Envelope – assists in penetrating their hosts
2. Explain why viruses are obligate parasites.
They are obligate parasites because they can only survive off of another living thing,
as soon as they are brought into the air they die.
3. Explain the role of reverse transcriptase in retroviruses.
Reverse transcriptase in retroviruses is an enzyme that is used to make a DNA
complement of the retroviruses’ RNA.
4. Describe how viruses recognize host cells.
By a “lock and key” fit between proteins on the outside of the virus and specific
receptor molecules on the surface of the cell.
5. Distinguish between lytic and lysogenic reproductive cycles using phage T4 and phage l as
examples.
Lytic – the host cell is killed
Lysogenic – the host cell stays alive
6. Explain how viruses may cause disease symptoms, and describe some medical weapons
used to fight viral infections.
Some viruses cause the infected cells to produce toxins that lead to disease
symptoms and a medical weapon used to fight them are vaccines.
7. List some viruses that have been implicated in human cancers, and explain how tumor
viruses transform cells.
The retrovirus, papovirus, adenovirus, and herpesvirus have been implicated on
human cancers. When certain tumor viruses infect animal cells growing in cultures,
the cells undergo transformation in a cancerous state.
8. List some characteristics that viruses share with living organisms, and explain why viruses
do not fit our usual definition of life.
Viruses share characteristics such as DNA, RNA and replication with living
organisms, except they do not fit our usual definition of life because viruses need a
living organism in order to live off of.
9. Describe the structure of a bacterial chromosome.
One double-stranded DNA molecule arranged in a circle
10. List and describe the three natural processes of genetic recombination in bacteria.
Conjunction – a process of DNA exchange between bacteria.
Transduction – occurs when a new DNA is introduced into bacteria by a virus.
Transformation – occurs when bacteria absorb DNA from their surroundings.
11. Explain how the F plasmid controls conjugation in bacteria.
The F plasmid contains the genes that enable a bacterium to produce pili.

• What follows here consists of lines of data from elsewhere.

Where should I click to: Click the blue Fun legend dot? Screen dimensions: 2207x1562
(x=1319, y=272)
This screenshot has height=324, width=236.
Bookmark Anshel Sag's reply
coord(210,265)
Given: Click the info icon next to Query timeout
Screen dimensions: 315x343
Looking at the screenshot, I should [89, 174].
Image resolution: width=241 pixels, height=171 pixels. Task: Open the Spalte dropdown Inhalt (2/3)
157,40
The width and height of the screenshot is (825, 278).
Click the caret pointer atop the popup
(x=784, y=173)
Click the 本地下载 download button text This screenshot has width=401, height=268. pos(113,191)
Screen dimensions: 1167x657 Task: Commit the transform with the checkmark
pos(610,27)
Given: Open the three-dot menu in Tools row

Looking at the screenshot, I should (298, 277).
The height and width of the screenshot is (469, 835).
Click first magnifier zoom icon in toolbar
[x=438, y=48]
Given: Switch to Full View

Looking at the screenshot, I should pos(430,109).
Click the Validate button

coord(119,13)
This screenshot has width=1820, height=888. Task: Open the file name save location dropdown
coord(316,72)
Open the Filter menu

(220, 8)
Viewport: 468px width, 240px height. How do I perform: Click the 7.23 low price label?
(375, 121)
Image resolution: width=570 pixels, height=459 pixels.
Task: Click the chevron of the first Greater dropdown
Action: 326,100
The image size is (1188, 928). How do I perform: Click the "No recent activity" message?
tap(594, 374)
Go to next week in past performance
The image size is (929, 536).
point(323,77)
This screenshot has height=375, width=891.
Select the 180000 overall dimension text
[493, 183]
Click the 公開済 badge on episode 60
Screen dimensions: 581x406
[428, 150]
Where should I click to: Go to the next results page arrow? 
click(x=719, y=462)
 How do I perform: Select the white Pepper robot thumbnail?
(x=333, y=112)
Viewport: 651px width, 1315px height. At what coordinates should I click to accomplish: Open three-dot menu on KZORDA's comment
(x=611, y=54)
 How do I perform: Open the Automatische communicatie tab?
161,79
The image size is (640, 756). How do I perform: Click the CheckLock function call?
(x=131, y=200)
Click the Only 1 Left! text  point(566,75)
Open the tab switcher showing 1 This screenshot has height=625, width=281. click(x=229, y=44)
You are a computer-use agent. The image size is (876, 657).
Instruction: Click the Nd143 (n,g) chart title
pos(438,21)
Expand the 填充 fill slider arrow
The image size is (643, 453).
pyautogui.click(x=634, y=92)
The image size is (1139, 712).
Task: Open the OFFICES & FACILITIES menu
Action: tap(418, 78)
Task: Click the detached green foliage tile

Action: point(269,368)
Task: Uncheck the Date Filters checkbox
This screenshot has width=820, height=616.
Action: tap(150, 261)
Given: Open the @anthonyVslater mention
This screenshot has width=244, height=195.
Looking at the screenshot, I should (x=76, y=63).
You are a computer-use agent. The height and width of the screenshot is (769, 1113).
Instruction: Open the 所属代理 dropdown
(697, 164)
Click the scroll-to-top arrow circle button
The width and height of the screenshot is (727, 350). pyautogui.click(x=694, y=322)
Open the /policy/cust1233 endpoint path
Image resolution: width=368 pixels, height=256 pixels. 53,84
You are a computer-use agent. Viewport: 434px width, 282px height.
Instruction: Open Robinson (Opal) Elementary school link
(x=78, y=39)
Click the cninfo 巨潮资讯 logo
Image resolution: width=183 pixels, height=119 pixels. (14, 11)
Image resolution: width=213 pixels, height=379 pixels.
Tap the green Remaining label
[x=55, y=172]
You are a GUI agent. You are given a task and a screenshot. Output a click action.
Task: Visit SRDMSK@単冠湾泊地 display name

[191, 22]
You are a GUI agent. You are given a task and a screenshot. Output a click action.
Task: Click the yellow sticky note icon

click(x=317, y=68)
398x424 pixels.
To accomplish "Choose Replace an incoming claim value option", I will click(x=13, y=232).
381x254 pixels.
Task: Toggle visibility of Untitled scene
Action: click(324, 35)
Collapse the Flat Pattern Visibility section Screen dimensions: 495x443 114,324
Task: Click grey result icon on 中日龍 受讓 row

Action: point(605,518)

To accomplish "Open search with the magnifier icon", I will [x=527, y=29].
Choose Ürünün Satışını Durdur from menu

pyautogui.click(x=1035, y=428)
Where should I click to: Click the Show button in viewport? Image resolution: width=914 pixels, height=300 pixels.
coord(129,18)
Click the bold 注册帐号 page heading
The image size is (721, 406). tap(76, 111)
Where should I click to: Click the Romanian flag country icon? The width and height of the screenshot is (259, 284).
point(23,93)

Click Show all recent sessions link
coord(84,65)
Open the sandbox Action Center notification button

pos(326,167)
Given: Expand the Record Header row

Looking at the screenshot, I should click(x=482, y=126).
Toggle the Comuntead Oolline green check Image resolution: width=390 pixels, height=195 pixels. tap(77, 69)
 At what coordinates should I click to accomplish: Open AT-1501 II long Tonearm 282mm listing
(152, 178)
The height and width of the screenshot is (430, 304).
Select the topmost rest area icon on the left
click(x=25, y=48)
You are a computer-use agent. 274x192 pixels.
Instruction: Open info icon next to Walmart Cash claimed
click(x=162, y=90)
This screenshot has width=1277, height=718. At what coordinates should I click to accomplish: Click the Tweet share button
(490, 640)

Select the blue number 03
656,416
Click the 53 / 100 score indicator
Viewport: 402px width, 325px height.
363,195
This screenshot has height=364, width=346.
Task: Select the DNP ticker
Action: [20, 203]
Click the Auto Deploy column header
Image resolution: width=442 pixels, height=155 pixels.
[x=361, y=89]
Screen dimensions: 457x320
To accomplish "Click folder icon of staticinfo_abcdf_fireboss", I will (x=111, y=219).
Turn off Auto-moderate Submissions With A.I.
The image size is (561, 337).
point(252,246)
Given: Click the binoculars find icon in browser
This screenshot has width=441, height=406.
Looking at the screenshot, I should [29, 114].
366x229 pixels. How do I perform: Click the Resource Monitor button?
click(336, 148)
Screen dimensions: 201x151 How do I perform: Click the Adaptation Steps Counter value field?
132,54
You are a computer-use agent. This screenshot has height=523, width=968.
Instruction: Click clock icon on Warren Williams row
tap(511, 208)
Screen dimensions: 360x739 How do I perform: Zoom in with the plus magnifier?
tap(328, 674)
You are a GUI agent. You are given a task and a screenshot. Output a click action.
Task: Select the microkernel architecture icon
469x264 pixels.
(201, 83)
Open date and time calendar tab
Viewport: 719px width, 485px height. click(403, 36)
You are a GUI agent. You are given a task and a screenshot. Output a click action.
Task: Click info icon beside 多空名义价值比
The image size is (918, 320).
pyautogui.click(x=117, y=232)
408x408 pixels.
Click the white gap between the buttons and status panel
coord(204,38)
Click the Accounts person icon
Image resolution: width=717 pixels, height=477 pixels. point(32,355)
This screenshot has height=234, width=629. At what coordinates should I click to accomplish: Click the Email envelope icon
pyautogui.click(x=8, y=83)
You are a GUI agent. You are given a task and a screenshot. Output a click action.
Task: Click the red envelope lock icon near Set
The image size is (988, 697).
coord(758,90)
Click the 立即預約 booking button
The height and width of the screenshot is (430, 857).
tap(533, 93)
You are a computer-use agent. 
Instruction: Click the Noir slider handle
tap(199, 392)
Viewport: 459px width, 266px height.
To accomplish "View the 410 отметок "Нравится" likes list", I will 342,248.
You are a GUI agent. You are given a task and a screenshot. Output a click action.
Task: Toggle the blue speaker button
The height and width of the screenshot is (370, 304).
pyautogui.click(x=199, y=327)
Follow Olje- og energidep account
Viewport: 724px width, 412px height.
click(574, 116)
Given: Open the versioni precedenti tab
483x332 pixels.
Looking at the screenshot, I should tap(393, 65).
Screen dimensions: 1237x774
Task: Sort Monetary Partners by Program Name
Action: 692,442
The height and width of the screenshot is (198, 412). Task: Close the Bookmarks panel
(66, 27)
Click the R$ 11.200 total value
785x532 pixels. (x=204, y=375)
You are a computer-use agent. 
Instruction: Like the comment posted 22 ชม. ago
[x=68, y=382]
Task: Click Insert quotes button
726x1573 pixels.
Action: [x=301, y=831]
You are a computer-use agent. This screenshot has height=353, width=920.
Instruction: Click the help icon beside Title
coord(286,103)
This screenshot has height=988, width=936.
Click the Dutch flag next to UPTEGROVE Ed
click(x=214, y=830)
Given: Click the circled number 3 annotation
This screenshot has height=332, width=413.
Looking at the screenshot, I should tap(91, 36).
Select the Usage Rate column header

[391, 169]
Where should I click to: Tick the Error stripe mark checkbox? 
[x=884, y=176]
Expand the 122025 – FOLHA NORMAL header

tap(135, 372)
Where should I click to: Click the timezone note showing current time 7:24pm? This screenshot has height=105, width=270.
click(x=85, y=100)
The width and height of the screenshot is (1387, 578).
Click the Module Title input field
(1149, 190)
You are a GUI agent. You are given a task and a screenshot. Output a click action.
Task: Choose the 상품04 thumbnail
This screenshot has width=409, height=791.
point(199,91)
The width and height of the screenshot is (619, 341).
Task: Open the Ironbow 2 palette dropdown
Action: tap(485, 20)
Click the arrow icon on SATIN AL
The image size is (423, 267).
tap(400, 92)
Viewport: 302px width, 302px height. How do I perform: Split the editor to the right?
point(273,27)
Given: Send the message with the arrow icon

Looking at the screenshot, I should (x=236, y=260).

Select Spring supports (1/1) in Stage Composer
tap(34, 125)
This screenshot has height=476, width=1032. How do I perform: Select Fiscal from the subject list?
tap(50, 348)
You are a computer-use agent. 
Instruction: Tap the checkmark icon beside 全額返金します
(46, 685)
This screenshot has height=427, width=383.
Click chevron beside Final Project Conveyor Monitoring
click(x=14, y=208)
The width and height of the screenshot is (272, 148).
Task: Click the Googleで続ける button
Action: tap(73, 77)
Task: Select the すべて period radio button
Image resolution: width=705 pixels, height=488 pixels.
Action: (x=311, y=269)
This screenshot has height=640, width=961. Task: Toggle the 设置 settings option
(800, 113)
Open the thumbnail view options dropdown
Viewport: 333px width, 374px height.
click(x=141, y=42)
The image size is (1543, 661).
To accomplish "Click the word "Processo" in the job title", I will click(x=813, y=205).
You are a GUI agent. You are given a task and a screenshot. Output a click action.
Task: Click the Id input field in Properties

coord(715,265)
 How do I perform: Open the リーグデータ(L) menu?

12. Briefly describe two main strategies cells use to control metabolism.
Lac operon and trp operon - lac controls the breakdown of lactose and trp produces
enzymes for the synthesis of amino acids.
13. Distinguish between structural and regulatory genes.
Regulatory – produces a repressor protein a substance that can prevent gene
expression by blocking the action of RNA polymerase.
Structural – contain DNA sequences that code for several related enzymes that
direct the production of some particular end product.